Look! I'm not scared by iron's long, hard stress, Nor in flame's heat do I incinerate, But goat's blood softens my fierce stubbornness, So gore defeats what scares an iron weight.

And the answer is adamant: a diamond—a perfectly easy riddle to guess, provided one knows that popular medieval legend held that the only way to destroy a diamond was to dissolve it in goat's blood. Others are less difficult. The wonderful 32nd riddle, for instance, begins I got my start from honey-laden bees / And yet my outside part has grown from trees—drawing a picture of the riddle's answer (a wax writing tablet) through a series of pastoral images.

The author of translations of Petrarch and Horace, along with a pair of books of his own poetry, A. M. Juster is well known by readers of formalist poetry for his meticulous meters and careful forms, winning the Nemerov Prize for the year's best sonnet three times. Less well known is that "A. M. Juster" is a pseudonym, an anagram formed from the poet's real name, Michael J. Astrue—a man who has had to hold down other jobs while writing his poetry and translations. Among them are a set of very senior government positions. He worked in the White House counsel's office, acted as general counsel for the Department of Health and Human Services, and chaired the Social Security Administration from 2007 to 2013.

While he was leading the Social Security Administration, he was outed as a poet in 2010 in an article by the poet and biographer Paul Mariani. As Astrue tells the story of bureaucratic Washington's response, everyone seemed nervous to be around him for the next several weeks: They knew, he says, how to deal with an official caught with his hand in the till or with his arm around a prostitute; but his being exposed as a poet left them uncertain whether to sidle up to him or avoid him as toxic.

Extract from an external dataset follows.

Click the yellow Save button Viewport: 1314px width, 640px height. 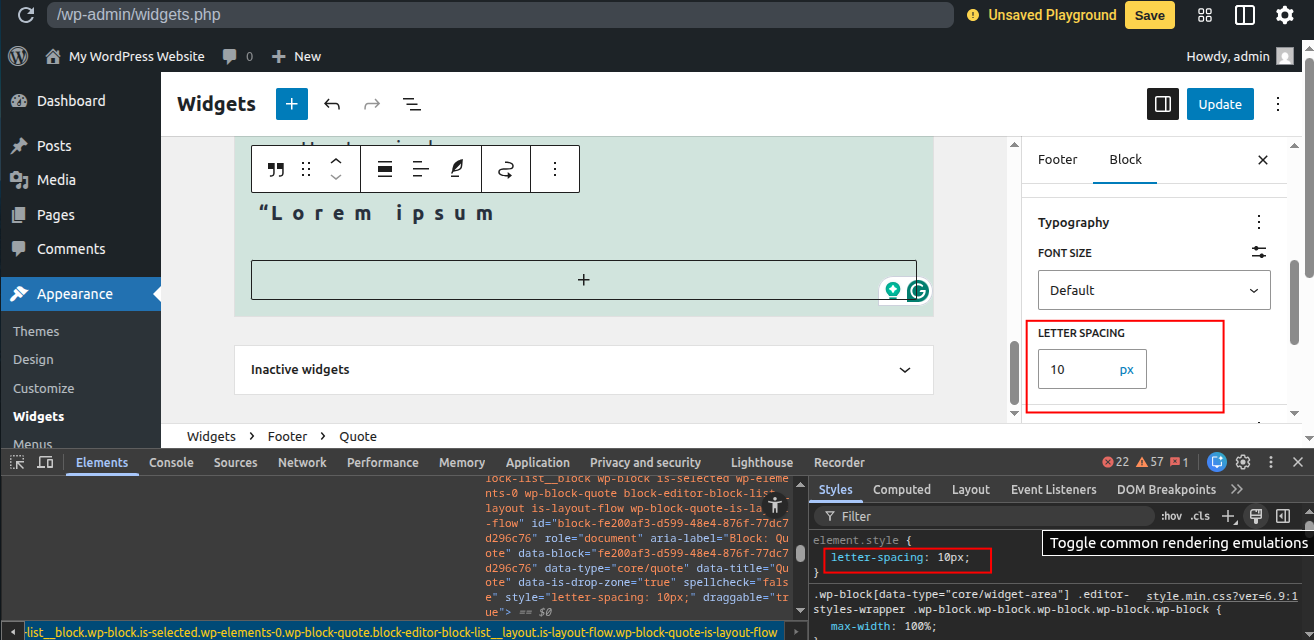tap(1149, 15)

After he finished his term at Social Security, Astrue did a little work in the private sector and wrote on financial and political topics under his given name (including for The Weekly Standard); the rest of the time, he continued in the poetry mode as A. M. Juster, doing the work that has now issued in this new translation. (Full disclosure: I saw the book in manuscript and am thanked in the preface.)

Saint Aldhelm's Riddles will provide plenty for scholars to argue about. The book is reasonably well designed, with a beautiful cover and 70 pages of commentary following the Latin and English text on facing pages. General readers will find the poetry fun, although each riddle should have had its answer printed (upside down?) beneath it. Instead, the book annoyingly gathers the answers in a list buried among the back pages.

The poetic English translation reduces to a single acrostic the double acrostic of the Latin in Aldhelm's long opening theological poem, the saint's name spelled out in both the first and last letters of each line. In his introduction, Juster bemoans his inability to render the translation with the full puzzle of the Latin, but if that counts as a failure, it's one of few in this charming, clever, concise volume.

Joseph Bottum is a contributing editor to The Weekly Standard.